Whoa! I was gearing up to write some kind of wisdom about disruptive innovation, when this morning Hylton sent me a link to a FuturePundit post that dropped a bomb in my brain: Jordan Peterson of the University of Toronto and colleagues at Harvard University have found that decreased latent inhibition of environmental stimuli appears to correlate with greater creativity among people with high IQ.
In a nutshell, this research says that people whose brains are more open to stimuli from the outside environment will either be:
- Creative, because their openness to new possibilities and stimuli gives them more, and more various, information with which to make connections and have new ideas, or
- Psychotic, because their openness to new possibilities and stimuli leads to overload and mental illness.
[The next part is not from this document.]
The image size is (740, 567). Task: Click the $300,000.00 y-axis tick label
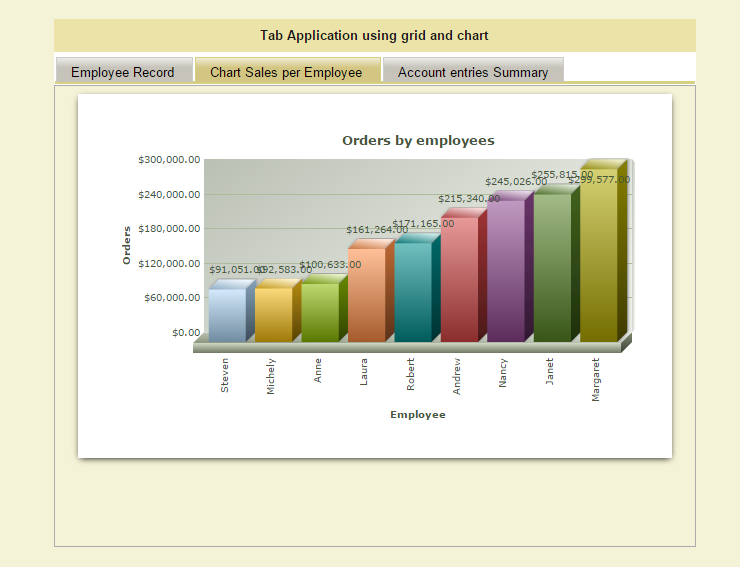tap(169, 160)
So what is the difference between creativity and madness? According to this study, good working memory and a high IQ make the difference. With those assets/skills/traits (whatever they are!) you have the capacity to think about many things at once, discriminate among ideas and find patterns. Without them, you cant handle the increased stimuli.
This press release quotes Dr. Peterson: "It appears that we have not only identified one of the biological bases of creativity but have moved towards cracking an age-old mystery: the relationship between genius, madness and the doors of perception."
Theres also a role played by stress, though it only comes out in the paper (and in the FuturePundit post), not in the press release. Release of the stress hormone corticosterone lowers latent inhibition. So stress sends the brain into a state where it will examine factors in the environment that it normally ignores, thus allowing for the discovery of solutions to the stress-causing problem - solutions that would be ignored in normal and less-stressed circumstances.
Is this why we sometimes feel as though we're more creative under deadline stress (although studies have shown were not really more creative under those circumstances)?
Then, of course, stress overload causes information overload and then presumably psychosis starts. Or perhaps this is where depression comes from? A natural response to an overload of problem-solving stimuli, causing pattern-recognition and discernment responses to short-circuit?
So what is the effect of Prozac and the other SSRI drugs on this tendency for decreased latent inhibition? Would these medications decrease creativity by increasing latent inhibition, or would they increase creativity by increasing ability (or at least restoring your natural ability) to handle external stimuli?
I realize I have more questions than answers here, and I promise Ill share answers with you if I find any. Meanwhile, you can see a .PDF of original paper here. The study was also published in the September 2003 issue of the Journal of Personality and Social Psychology.